[Énoncé du problème] Poursuivez le texte sur Suella Braverman et les vols vers le Rwanda en reprenant après sa dernière phrase.

La gauche ne sait plus où donner de l'exorcisme et de la condamnation morale. Après l'élection de Giorgia Meloni en Italie, la résistance inattendue de Bolsonaro au Brésil, après la bascule politique de la Suède, après la Pologne, la Hongrie, après les percées de Zemmour, Le Pen ou Vox en Espagne, on avait fini par oublier les Anglais. Très méchants, eux aussi, les Anglais. Surtout Suella Braverman. Cette sujette de Sa Gracieuse Majesté s’est fendue d’une sortie assez franche sous les caméras du Daily Telegraph : « J’aimerais avoir une pleine page du Telegraph avec un avion qui décolle pour le Rwanda : c’est mon rêve. C’est mon obsession. »

[Matériau]
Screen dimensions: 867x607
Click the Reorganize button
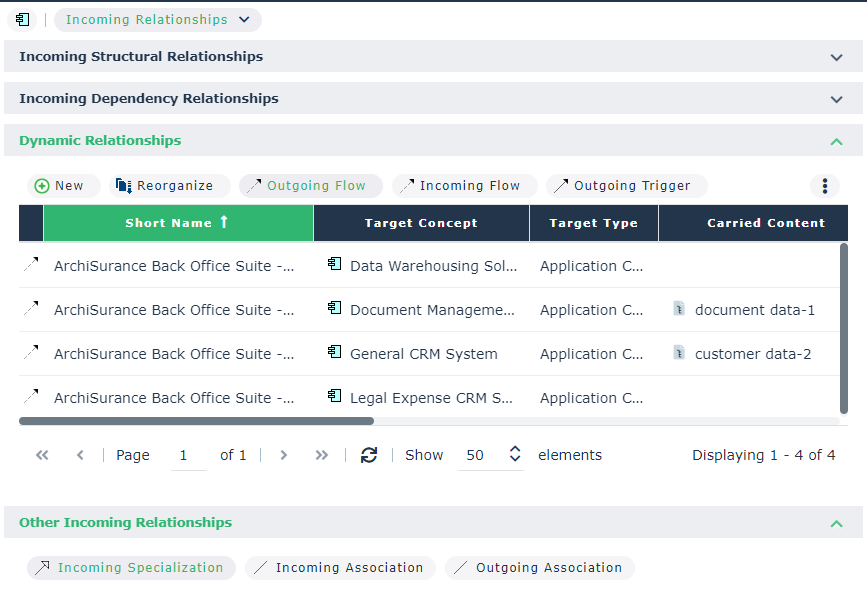click(165, 186)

[Réponse rédigée]
Hier, mardi 4 octobre, au congrès du Parti conservateur à Birmingham, la même Suella Braverman s’est fendue d’une sortie assez claire sur ses vœux en matière d’immigration, sous les applaudissements du public : « Si vous entrez illégalement au Royaume-Uni en provenance d'un pays sûr, vous devez rapidement être renvoyé dans votre pays d'origine ou relocalisé au Rwanda, où votre demande d'asile sera considérée. » En France, les bonnes consciences s’étranglent.

Non seulement le gouvernement de Liz Truss n’a pas abandonné l’idée émise sous Boris Johnson d’envoyer les migrants au Rwanda, mais Suella Braverman prend le dossier à bras-le-corps. Aucun migrant qui traverse la Manche ne pourra demander l'asile au Royaume-Uni, tranche-t-elle.

Le ministre de l'Intérieur du Royaume-Uni peaufine « une nouvelle loi interdisant à quiconque traverse la Manche de demander l'asile en Grande-Bretagne ». Elle « prévoit une action plus sévère contre les migrants qui prétendent être des victimes de l'esclavage moderne ». Car cette année, ils sont plus de 33.000 à avoir franchi la Manche vers le Royaume-Uni, bien plus que prévu.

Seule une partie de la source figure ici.